>>>

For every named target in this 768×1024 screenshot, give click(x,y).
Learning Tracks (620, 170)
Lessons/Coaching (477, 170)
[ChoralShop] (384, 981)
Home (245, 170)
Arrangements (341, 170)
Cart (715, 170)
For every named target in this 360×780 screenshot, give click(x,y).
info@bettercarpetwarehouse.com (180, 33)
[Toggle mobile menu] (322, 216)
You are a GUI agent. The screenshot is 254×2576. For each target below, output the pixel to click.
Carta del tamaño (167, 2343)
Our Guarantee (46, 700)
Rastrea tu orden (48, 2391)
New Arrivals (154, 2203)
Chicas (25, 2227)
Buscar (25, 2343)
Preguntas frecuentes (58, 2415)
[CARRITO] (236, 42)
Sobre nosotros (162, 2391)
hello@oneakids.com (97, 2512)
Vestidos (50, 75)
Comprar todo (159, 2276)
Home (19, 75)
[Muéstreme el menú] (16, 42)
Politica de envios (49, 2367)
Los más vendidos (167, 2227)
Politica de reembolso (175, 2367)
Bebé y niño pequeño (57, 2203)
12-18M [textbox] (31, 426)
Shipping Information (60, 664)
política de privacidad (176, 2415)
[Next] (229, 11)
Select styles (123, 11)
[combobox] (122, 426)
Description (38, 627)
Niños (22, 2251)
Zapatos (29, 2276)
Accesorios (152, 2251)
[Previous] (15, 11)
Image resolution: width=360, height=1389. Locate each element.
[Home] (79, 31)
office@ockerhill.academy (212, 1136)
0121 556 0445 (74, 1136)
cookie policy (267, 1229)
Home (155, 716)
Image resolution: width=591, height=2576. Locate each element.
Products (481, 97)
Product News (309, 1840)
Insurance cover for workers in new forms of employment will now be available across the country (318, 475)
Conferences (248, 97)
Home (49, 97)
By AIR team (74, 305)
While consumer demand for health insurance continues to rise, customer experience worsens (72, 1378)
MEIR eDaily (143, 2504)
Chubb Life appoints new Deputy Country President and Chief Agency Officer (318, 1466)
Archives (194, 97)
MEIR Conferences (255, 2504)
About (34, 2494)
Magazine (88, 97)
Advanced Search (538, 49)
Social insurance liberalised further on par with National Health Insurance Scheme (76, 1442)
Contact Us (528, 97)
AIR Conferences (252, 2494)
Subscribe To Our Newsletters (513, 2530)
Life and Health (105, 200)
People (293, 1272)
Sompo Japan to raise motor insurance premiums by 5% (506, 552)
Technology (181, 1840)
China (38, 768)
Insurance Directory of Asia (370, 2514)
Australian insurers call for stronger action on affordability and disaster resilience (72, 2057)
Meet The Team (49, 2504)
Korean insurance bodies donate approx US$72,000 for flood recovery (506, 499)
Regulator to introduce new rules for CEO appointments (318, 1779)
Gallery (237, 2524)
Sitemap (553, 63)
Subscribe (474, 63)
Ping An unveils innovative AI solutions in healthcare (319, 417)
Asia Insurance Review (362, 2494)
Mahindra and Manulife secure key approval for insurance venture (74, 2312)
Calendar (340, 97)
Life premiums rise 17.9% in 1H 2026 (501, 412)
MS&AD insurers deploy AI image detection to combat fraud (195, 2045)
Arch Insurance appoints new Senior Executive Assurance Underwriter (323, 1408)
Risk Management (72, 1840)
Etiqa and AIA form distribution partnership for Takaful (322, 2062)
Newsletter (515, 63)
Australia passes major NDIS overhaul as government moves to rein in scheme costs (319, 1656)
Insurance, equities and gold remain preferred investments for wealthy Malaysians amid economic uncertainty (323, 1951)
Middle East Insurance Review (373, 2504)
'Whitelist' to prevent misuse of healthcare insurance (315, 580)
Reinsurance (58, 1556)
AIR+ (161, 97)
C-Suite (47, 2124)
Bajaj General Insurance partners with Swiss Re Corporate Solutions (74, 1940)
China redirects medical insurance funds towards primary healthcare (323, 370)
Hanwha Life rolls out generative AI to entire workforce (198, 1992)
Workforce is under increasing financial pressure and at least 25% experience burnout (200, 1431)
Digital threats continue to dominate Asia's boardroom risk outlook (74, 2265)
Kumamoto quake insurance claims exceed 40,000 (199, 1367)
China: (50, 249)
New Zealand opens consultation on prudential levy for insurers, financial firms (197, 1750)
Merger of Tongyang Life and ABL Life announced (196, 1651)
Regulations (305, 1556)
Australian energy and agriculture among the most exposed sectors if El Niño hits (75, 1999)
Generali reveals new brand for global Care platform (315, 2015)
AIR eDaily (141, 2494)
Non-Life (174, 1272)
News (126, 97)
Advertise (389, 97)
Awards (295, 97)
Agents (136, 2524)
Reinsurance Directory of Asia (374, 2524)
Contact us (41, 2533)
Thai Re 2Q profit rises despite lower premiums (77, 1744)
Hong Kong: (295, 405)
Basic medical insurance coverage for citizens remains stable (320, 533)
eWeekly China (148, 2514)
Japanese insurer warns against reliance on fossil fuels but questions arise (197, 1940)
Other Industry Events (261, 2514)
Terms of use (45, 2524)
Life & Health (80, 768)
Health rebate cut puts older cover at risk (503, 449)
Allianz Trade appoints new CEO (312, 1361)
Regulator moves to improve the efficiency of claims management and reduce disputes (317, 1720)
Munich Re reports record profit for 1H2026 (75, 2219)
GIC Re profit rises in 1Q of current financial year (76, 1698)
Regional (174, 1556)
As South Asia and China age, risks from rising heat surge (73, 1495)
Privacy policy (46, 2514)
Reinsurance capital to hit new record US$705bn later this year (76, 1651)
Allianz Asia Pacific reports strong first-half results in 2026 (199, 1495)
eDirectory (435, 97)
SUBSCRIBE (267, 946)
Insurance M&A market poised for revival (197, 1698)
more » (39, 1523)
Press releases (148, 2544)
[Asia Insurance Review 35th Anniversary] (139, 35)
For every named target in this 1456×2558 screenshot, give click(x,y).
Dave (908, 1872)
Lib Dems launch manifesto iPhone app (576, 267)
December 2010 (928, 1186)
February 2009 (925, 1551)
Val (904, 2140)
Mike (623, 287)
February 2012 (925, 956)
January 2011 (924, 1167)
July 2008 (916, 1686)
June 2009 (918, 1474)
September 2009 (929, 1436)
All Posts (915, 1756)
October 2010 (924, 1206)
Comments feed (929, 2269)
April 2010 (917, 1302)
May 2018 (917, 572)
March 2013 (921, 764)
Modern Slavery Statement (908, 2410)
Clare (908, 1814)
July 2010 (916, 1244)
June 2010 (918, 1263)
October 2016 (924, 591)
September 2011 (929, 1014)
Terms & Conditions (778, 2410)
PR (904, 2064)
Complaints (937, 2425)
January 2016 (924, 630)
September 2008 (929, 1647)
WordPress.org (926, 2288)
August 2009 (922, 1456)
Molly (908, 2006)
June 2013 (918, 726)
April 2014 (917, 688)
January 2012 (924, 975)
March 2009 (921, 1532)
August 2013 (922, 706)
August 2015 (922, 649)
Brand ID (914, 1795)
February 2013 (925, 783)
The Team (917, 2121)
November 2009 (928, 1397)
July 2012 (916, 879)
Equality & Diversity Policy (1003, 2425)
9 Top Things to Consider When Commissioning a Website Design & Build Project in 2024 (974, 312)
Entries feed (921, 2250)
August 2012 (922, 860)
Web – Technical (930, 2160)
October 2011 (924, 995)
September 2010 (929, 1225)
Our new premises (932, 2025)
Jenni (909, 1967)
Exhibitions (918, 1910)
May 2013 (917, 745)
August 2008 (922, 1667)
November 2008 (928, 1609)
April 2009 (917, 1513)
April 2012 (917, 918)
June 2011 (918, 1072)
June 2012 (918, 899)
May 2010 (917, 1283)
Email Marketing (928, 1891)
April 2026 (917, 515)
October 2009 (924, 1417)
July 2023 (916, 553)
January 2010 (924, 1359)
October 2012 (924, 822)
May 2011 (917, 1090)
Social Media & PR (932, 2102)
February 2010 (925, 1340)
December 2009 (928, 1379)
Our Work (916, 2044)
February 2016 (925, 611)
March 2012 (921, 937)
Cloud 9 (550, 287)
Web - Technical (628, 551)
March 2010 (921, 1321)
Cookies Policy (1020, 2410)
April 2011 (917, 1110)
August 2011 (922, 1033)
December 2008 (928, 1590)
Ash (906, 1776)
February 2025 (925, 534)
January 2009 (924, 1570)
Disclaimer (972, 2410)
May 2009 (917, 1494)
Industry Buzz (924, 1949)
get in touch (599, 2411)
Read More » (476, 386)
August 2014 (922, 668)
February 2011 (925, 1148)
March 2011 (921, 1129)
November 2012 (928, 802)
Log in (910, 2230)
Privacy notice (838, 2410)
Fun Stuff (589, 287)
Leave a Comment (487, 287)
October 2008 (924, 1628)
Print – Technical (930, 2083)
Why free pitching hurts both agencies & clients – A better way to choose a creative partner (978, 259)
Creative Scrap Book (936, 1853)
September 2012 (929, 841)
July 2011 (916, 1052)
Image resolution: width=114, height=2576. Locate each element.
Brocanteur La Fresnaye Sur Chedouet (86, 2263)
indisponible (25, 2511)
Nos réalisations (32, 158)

<<<

__What is needed__.
The required answer is the number of lines in the listing above that contain the word "Conferences", with nothing added.

__Response for this exercise__.
3